The Port of Kodiak is the main city on Kodiak Island in the State of Alaska. Located about 135 nautical miles south-southwest of the Port of Homer and about 550 nautical miles northwest of the Port of Sitka, the Port of Kodiak is a busy commercial fishing center and a popular destination for lovers of the outdoors. In 2008, the Port of Kodiak was home to over 6200 people.
The Port of Kodiak can be reached only by ferry or air. The island is rich with wildlife that includes the Kodiak bear (the largest species of brown bear), the black-tailed Sitka deer, mountain goats, salmon, and halibut. Before the arrival of fiber optic cable, all communications with the outside world were channeled through the antenna farm at the top of Pillar Mountain.
People have lived on the Kodiak Archipelago for more than seven thousand years, and the native people who live there today, the Alutiiq, descend from those original inhabitants. In 1763, Russian explorer Stephan Glotov first arrived at Kodiak Island. Fifteen years later, Captain James Cook mentioned "Kodiak" in his journals.
Attracted by the huge number of sea otters, Russian fur trapper Alexander Baranov founded a settlement and built a warehouse in the future Port of Kodiak. The warehouse is today the Baranov Museum in the Port of Kodiak. The indigenous people prized the sea otters and would not harm them. This led to war with the Russian trappers and the eventual enslavement of the Alutiiq people.
Missionaries from the Eastern Orthodox Church came to the island and the Port of Kodiak in the late 18th Century. With a growing white population in the Port of Kodiak, it became the capital of Russian Alaska.
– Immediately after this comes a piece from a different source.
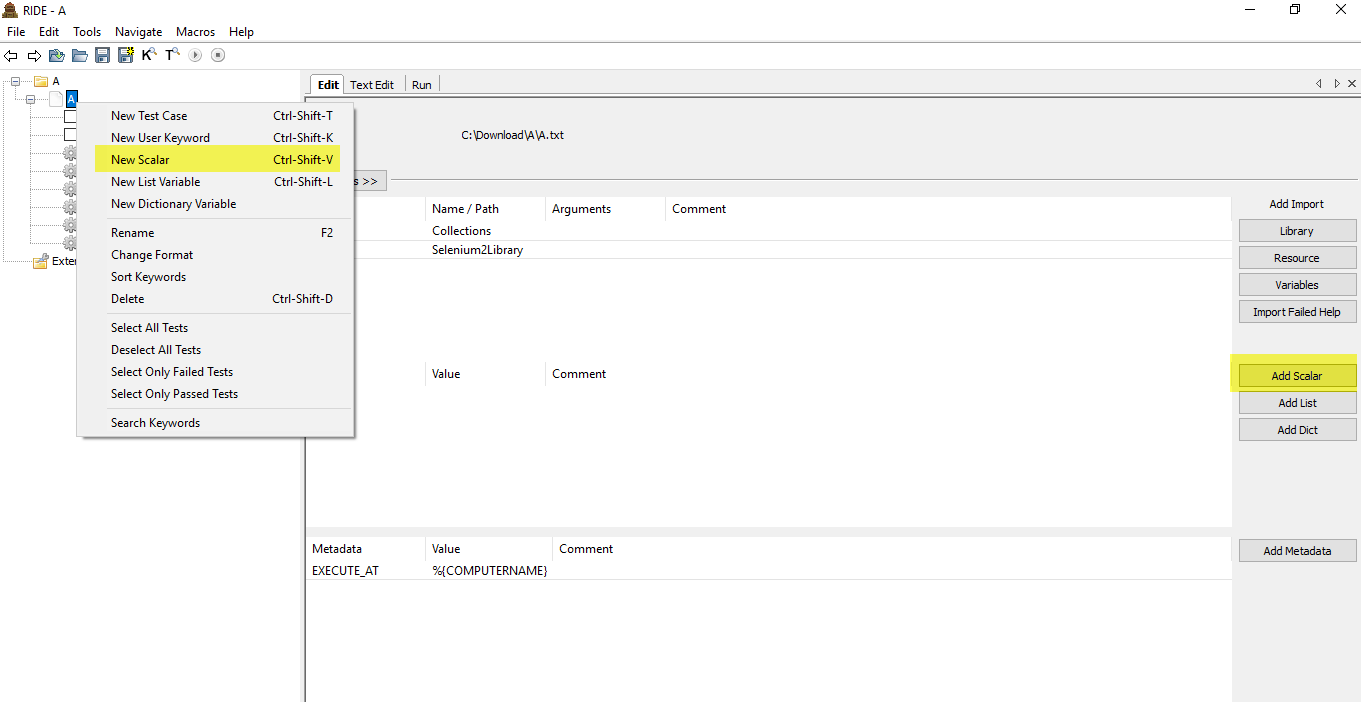Click the Save All toolbar icon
Russia and America joined to establish the Russian-American Company with the goal of sea otter harvest. By the middle 19th Century, the sea otter was nearly extinct. At the same time, disease and war had reduced the indigenous population by as much as 85% since the first Russian landing at the Port of Kodiak.
The United States purchased the Alaska territory from Russia in 1867 (the event is known as "Seward's Folly"). The Port of Kodiak became a commercial fishing center, and canneries grew up on the island. Unfortunately, the worldwide farm-raised salmon industry forced many of these canneries to close by the early 1900s.
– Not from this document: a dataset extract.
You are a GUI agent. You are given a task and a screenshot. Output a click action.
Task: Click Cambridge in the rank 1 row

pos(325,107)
During the Theodore Roosevelt administration, the Kodiak National Wildlife Refuge was created when animals like Sitka deer, mountain goats, muskrats, beavers, rabbits, and squirrels were introduced to the island.
The Port of Kodiak was incorporated in 1941. At that time, the United States expected Japanese attacks and turned the Port of Kodiak into a fortress. Fort Abercrombie was built in the Port of Kodiak, and the US military constructed roads, an airport, bunkers, and gun emplacements that contributed to improving the physical infrastructure of the island. The Port of Kodiak was an important staging area for the United States during World War II, and the city's population grew to over 25 thousand during that period. The Port of Kodiak gained a submarine base, an air station, and an army outpost. When the Japanese captured Kiska and Attu islands in the far western Aleutian chain, American and Canadian forces turned the Japanese back before they could reach the Port of Kodiak.
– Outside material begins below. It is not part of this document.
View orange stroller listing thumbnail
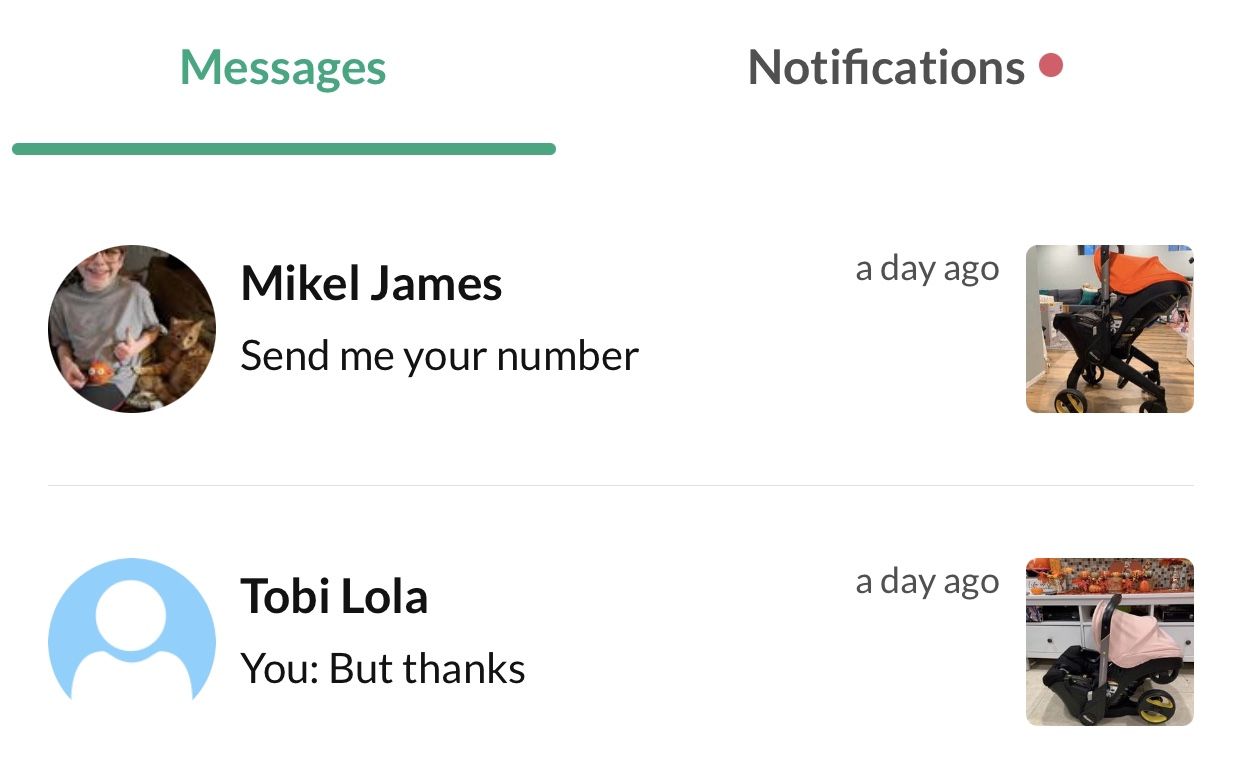Viewport: 1242px width, 779px height. pos(1110,329)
After the war, the Port of Kodiak's fishing industry grew rapidly. Alaska became a state in 1959, bringing additional government aid to the Port of Kodiak in the form of housing, education, and transportation. The Port of Kodiak continued to grow as a commercial fishing center, and new fish processing factories appeared on the island.
In March 1964, the Great Alaska Earthquake brought a tsunami to the Port of Kodiak, and waves over nine meters high swept through the city, killing 15 people and causing millions of dollars worth of damage. The same tsunami destroyed the native villages of Old Harbor and Kaguyak as well as the Alaskan King Crab Company and much of the Port of Kodiak's fishing fleet.
The modern Port of Kodiak is a year-round commercial fishing center, and the fishing industry is the island's economic base. One of the United States' top three fishing ports, the Port of Kodiak is home to over 700 fishing vessels. The former Naval Air Station in the Port of Kodiak now serves as the largest Coast Guard Station in the United States. It also supports the fishing fleet, freighter traffic, and recreational boating in the Northern Pacific region.
In addition to the Port of Kodiak's vigorous fishing industry, there are several fisheries-related research facilities in the city. The Fishery Industrial Technology Center (FITC), a unit of the University of Alaska Fairbanks School of Fisheries and Ocean Sciences, operates a graduate program and conducts training in fisheries and food science. The center also conducts research to support fish-harvesting technologies, seafood science, and fish processing technology.
The Kodiak Fisheries Research Center (KFRC) is a top-notch research facility run by the National Oceanic and Atmospheric Administration is open to federal and state researchers. The KFRC is dedicated to preserving, enhancing, and managing the marine ecosystems and resources of the North Pacific. The National Marine Fisheries Service, the State of Alaska Department of Fish and Game, and the University of Alaska operate labs and offices in this facility.